Archbishop and Pope blame secularists for their failing faiths

by Terry Sanderson, NSS President, 25 April 2008
1. The Archbishop.
"The Secularists" (that's you and me and anyone else who doesn't trust religion to behave properly when it gains any kind of power) have been given a new adjective to go before their name. We're familiar with the "militant" secularists, "fundamentalist" secularists and "extremist" secularists tags, but the Archbishop of Canterbury has decided that he will call us "principled secularists". We are the people he seems to fear most, the ones who he claimed in a speech last week, are staging an organised assault on all religion.

Rowan Williams was talking about the drift away from the churches and the increasing embrace instead of an undefined

"spirituality" – a sort of internalised and private connection with all those things you can't buy with your credit card.
But, naturally, being the cheerleader for organised religion, the Archbishop doesn't think that this is necessarily the answer.
He still thinks organised religion is the best way to make the world work as a unified whole, rather than tribal parts. History doesn't support him in that, but hey, the man's got a living to earn.

However, what is clear from the speech is that the Archbishop doesn't really know what secularism means.

He thinks secularism means attacking the core doctrines of religion and trying to destroy them (a la Richard Dawkins and Christopher Hitchens). But I think secularism means simply persuading religious people that their beliefs are a private matter and that they must not be permitted to dictate policy in the spaces that we all have to share.

I have no problem with religious people holding whatever strange and fantastical beliefs they want – so long as they keep them inside their heads or in their homes or places of worship. Once they leave those places, and believers reach the conclusion that everyone must share their faith, that's when the problems begin.

That is why I think the growth of personal spirituality is a good thing, and should be encouraged.
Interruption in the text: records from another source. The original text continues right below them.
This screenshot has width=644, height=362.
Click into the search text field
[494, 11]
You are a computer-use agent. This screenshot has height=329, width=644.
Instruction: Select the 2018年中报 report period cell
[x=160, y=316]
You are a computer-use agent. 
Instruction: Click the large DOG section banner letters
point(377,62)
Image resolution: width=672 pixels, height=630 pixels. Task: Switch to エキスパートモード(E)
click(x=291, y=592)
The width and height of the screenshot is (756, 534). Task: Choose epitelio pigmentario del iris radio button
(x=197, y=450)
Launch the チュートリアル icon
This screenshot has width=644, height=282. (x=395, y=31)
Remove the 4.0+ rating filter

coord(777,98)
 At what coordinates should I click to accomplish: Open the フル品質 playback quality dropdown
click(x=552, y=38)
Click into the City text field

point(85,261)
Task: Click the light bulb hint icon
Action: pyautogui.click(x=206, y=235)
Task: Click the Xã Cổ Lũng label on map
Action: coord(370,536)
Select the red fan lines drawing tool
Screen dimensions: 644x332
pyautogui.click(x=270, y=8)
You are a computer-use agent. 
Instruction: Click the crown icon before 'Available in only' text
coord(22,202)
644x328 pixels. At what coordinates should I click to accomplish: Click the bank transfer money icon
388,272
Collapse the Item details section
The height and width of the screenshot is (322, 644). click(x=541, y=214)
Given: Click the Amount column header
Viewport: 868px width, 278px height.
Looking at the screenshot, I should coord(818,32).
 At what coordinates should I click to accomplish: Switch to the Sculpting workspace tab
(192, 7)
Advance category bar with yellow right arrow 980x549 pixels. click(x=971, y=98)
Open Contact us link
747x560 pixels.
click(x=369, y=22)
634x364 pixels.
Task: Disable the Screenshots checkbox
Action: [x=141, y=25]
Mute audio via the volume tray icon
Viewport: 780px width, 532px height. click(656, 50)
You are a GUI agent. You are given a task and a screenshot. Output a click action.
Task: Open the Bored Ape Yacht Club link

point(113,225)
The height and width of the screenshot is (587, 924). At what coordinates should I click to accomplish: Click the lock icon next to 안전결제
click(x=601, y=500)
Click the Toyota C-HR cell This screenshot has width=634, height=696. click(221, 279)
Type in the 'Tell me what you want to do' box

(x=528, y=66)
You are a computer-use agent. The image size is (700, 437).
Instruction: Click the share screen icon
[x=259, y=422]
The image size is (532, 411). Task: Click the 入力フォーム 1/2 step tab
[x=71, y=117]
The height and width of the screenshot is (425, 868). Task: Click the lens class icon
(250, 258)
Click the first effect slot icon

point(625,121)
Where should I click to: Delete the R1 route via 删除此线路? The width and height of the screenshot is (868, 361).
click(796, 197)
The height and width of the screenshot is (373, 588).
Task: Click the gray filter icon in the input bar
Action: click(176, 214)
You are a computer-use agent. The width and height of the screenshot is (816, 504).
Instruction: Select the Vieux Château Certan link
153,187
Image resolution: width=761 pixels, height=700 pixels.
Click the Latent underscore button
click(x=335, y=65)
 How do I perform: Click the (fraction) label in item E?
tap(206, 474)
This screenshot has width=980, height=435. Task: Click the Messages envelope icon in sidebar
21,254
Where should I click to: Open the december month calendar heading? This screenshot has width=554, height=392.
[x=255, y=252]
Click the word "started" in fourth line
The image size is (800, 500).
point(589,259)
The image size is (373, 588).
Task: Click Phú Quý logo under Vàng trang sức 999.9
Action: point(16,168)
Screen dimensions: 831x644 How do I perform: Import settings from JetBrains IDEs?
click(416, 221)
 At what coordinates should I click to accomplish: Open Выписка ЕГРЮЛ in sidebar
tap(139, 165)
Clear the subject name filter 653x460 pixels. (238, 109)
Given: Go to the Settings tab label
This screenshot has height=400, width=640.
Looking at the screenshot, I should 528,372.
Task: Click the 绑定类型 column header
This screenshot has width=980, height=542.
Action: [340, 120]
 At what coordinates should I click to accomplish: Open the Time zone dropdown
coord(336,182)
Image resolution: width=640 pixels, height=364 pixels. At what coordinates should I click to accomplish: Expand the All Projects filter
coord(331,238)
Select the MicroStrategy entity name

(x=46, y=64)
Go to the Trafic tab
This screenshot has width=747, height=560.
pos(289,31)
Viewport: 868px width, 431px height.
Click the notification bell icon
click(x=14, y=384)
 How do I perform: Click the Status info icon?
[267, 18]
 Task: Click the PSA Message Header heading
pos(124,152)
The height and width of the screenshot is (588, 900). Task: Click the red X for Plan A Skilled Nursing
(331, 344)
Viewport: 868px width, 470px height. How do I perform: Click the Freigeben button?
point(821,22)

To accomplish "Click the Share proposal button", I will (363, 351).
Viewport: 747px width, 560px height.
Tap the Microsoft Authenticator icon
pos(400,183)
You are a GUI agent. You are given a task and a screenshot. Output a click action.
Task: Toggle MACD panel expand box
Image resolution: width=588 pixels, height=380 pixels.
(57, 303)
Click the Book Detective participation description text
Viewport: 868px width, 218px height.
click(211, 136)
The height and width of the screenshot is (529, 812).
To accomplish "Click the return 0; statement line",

When people say they are "spiritual but not religious" what do they mean? I don't know, and I'll wager they don't, either. But their vague ideas of "spirituality" are unlikely to harm anyone. If it just means that they will do their best to behave in ways that do not harm or disadvantage others, then what more could one ask?

Let's all be "spiritual not religious". It could save the world.

2: The Pope.
The Pope, too, is very worried about secularism. He gave a very similar speech to that of Rowan Williams during the papal trip to New York last week. He told 250 Christian "faith leaders" about the

dangers inherent in "the rise of 'individualism' in the modern world". Mr Ratzinger said that "rapid changes resulting from globalisation" threatened their collective faith. "Also of grave concern is the spread of a secularist ideology that undermines or even rejects transcendent truth,"
he said.

What can Mr Ratzinger have thought, then, of the speech before his appearance at the United Nations by the UN General Secretary Ban Ki-moon, who declared

"The UN is a secular organisation, with six official languages but no official religion. We do not have a chapel, but a room for meditation".

Let us hope it can be kept that way. But the invitation of religious leaders to give contentious speeches which cannot be challenged or questioned does not bode well for claims of a secular ethos at the UN. Every religion in the world is represented there, so how come the representative of only one denomination of one of them is given this privilege?